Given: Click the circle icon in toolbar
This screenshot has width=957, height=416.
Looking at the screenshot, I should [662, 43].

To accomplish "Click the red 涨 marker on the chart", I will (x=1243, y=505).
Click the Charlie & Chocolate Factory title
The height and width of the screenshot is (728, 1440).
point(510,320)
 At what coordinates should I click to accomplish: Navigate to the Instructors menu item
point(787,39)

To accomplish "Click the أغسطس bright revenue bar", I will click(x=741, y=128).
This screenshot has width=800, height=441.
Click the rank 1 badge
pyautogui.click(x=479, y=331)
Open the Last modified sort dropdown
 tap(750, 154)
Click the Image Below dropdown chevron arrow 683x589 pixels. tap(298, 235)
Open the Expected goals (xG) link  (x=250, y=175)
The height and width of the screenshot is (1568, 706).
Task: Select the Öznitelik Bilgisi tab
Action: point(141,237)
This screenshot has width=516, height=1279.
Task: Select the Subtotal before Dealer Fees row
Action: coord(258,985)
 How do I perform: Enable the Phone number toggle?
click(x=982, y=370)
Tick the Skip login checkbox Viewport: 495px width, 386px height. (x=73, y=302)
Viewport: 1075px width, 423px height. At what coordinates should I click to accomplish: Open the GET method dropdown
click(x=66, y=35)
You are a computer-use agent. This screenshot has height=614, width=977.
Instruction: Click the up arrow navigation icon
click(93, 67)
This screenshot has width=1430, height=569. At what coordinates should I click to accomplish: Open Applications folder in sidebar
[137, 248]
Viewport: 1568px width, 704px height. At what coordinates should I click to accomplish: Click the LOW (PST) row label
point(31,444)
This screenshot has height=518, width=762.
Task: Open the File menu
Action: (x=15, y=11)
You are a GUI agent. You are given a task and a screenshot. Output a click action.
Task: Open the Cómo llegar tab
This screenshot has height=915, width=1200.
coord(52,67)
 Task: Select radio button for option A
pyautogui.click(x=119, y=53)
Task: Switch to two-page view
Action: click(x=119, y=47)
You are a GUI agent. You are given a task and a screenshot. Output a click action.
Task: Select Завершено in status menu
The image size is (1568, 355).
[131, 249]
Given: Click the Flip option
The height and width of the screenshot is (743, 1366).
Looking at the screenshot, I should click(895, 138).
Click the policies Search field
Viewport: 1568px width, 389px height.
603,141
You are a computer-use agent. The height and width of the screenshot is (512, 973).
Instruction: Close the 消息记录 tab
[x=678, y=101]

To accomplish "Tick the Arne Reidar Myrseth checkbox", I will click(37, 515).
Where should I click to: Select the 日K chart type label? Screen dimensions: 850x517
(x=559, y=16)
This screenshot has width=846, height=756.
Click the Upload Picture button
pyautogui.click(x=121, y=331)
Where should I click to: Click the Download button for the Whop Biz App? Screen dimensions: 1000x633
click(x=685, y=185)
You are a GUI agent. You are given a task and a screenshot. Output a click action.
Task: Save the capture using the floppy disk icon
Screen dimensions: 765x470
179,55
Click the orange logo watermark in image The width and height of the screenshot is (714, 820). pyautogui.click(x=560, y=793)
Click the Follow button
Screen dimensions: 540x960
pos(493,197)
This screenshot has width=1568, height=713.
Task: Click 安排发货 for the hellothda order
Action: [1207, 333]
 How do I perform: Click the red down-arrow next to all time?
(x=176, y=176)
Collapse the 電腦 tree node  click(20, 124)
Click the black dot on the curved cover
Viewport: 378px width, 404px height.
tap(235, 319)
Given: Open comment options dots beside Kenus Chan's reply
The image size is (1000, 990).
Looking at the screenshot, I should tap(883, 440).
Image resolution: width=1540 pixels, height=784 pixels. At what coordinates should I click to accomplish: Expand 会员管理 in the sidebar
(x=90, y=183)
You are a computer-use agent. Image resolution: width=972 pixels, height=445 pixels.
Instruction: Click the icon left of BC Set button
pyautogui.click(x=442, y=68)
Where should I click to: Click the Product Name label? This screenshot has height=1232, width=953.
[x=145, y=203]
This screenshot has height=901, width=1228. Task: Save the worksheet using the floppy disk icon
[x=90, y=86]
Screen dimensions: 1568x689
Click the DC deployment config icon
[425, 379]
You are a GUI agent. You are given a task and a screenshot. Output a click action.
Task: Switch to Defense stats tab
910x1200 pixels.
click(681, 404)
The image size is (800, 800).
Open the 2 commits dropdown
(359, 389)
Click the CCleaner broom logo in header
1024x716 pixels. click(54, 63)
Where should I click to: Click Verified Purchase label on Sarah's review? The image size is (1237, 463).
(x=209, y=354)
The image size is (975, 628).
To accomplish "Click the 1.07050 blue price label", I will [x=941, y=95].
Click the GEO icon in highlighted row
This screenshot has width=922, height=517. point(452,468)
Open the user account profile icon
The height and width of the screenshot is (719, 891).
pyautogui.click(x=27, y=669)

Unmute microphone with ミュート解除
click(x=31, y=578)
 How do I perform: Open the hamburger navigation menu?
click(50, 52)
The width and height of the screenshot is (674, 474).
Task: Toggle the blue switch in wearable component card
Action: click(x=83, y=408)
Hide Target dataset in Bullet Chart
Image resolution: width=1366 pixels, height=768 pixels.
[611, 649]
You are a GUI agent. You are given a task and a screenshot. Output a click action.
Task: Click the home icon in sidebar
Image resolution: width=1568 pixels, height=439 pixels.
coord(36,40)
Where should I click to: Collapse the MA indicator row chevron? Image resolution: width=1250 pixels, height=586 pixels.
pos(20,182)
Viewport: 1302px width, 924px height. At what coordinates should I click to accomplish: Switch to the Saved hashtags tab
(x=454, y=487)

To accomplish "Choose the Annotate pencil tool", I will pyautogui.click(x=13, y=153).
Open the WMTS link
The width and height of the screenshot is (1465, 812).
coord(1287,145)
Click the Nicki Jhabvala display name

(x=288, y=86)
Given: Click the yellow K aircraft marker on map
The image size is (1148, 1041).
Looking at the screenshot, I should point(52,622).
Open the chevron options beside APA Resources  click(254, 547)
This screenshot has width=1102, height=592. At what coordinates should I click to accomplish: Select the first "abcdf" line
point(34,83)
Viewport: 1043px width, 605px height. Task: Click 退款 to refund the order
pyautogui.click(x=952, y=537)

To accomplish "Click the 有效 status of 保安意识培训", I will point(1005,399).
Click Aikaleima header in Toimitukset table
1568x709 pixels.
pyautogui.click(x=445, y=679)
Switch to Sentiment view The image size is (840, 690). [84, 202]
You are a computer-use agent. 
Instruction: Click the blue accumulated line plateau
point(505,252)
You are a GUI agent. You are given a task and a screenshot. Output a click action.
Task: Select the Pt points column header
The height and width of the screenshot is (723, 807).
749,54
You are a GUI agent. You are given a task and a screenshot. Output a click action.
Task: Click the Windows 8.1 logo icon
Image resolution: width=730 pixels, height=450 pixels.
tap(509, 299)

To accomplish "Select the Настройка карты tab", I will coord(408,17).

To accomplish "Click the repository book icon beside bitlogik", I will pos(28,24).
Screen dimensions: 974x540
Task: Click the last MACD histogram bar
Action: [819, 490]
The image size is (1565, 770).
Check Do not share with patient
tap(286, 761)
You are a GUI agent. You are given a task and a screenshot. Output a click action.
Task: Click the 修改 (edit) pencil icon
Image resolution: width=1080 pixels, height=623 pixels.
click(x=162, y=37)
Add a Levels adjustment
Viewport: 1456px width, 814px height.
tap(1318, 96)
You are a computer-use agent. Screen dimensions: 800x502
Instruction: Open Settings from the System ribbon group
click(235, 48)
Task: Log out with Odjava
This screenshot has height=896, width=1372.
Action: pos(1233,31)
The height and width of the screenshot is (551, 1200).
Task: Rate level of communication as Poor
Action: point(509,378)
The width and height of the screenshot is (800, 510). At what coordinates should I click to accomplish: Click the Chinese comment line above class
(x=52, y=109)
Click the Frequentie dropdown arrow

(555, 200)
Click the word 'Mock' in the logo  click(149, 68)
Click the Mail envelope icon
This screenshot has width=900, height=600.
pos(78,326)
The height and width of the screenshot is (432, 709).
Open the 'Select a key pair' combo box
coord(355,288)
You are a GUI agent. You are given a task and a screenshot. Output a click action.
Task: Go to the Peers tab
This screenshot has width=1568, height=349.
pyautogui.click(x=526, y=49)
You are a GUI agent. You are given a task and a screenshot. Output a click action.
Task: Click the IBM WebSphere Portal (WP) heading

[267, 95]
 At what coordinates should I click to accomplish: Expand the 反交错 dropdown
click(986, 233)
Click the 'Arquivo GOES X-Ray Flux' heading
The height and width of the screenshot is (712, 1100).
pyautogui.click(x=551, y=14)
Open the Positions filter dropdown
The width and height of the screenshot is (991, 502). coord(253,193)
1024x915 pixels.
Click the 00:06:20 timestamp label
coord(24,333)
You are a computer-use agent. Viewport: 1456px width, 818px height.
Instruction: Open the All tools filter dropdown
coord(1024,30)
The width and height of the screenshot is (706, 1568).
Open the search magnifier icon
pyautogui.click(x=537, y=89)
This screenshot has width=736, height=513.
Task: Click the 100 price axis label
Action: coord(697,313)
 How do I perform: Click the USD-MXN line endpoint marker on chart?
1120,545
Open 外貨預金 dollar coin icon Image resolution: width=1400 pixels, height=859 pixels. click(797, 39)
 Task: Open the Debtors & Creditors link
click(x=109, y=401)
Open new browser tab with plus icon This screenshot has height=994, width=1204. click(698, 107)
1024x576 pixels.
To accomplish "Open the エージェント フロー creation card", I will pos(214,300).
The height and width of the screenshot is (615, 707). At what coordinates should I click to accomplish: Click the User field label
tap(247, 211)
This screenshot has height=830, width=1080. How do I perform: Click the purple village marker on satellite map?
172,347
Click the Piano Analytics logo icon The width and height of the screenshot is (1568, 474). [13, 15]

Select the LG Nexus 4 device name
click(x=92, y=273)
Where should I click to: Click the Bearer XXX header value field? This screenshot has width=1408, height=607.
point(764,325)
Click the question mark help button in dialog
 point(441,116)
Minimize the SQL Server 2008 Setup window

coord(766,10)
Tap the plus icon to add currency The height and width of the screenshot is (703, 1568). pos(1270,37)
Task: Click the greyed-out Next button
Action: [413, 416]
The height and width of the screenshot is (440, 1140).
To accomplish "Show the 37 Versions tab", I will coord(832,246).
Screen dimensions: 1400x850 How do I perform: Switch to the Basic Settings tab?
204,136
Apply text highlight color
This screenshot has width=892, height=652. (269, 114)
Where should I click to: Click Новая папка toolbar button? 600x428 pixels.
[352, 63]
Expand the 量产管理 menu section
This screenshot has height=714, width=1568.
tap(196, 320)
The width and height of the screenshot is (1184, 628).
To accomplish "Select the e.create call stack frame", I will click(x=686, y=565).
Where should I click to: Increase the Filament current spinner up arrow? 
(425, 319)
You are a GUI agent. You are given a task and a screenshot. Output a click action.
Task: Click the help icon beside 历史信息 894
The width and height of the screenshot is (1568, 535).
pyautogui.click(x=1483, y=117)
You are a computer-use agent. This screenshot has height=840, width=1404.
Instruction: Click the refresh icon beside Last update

AIM OF THE EXERCISE: Please print the lines from the start of the records up to and including the line with "Task: Open the Cómo llegar tab", copying each one exactly and leaving out the rest.

RESULT:
Given: Click the circle icon in toolbar
This screenshot has width=957, height=416.
Looking at the screenshot, I should [662, 43].

To accomplish "Click the red 涨 marker on the chart", I will (x=1243, y=505).
Click the Charlie & Chocolate Factory title
The height and width of the screenshot is (728, 1440).
point(510,320)
 At what coordinates should I click to accomplish: Navigate to the Instructors menu item
point(787,39)

To accomplish "Click the أغسطس bright revenue bar", I will click(x=741, y=128).
This screenshot has width=800, height=441.
Click the rank 1 badge
pyautogui.click(x=479, y=331)
Open the Last modified sort dropdown
 tap(750, 154)
Click the Image Below dropdown chevron arrow 683x589 pixels. tap(298, 235)
Open the Expected goals (xG) link  (x=250, y=175)
The height and width of the screenshot is (1568, 706).
Task: Select the Öznitelik Bilgisi tab
Action: point(141,237)
This screenshot has width=516, height=1279.
Task: Select the Subtotal before Dealer Fees row
Action: coord(258,985)
 How do I perform: Enable the Phone number toggle?
click(x=982, y=370)
Tick the Skip login checkbox Viewport: 495px width, 386px height. (x=73, y=302)
Viewport: 1075px width, 423px height. At what coordinates should I click to accomplish: Open the GET method dropdown
click(x=66, y=35)
You are a computer-use agent. This screenshot has height=614, width=977.
Instruction: Click the up arrow navigation icon
click(93, 67)
This screenshot has width=1430, height=569. At what coordinates should I click to accomplish: Open Applications folder in sidebar
[137, 248]
Viewport: 1568px width, 704px height. At what coordinates should I click to accomplish: Click the LOW (PST) row label
point(31,444)
This screenshot has height=518, width=762.
Task: Open the File menu
Action: (x=15, y=11)
You are a GUI agent. You are given a task and a screenshot. Output a click action.
Task: Open the Cómo llegar tab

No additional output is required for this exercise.